Each sarcomere is from Z-line to z-line. There are light bands on either side of the Z-disc, and dark bands (myosin filaments) where polarity switches. Halfway through the myosin filament is the M-line. The distance between the - ends of actin is the H-zone, which shrinks during contraction.

Actin filaments are fixed, which means that there is no treadmilling

Since actin filaments must stay the same length, there are capping proteins on either end. The + end has Cap Z (which forms the Z-line). On the - end, there is tropomodulin. This guarantees all actin is the same length and stays this way. Nebulin is a stabilizing protein, stabilizing the length portion or actin. Myosin, as a thick filament, doesn’t require as much stabilization from proteins. There are titins, which are spring like proteins that position the myosin. Titin also helps in muscle relaxation.

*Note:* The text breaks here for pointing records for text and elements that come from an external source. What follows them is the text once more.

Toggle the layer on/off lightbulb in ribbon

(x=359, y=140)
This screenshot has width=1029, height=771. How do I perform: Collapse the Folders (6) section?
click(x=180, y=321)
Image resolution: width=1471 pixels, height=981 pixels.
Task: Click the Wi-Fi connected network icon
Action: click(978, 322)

The sarcoplasmic reticulum consists of transverse tubules formed from invaginations of the plasma membrane. These are tunnels from one side of the cell to the other, allowing for extracellular material to flow through. Ca2+ release channels are located in the membrane of this, and the release of these allows for the sarcoplasmic reticulum to open. The opening of the voltage gated channel allows for the opening of the ligand-gated channel on the sarcoplasmic reticulum. There are also many calcium pumps, moving Ca2+ back into the sarcoplasmic retilulm and out of the cytosol.

Troponin is an actin binding protein. These build the troponin/tropomyosin complex. In relaxed muscle states, this prevents myosin from binding with actin. Calcium enters and binds to this complex, causing a conformational change and moving tropomyosin out of the way, allowing actin and myosin to bind and start moving together. S1 is the head domain of the myosin.

There is also contraction in smooth muscle cells. This is involuntary.

Myosin V is a kind of myosin that walks to the + end, functions like a motor protein. It is analogous to kinesins.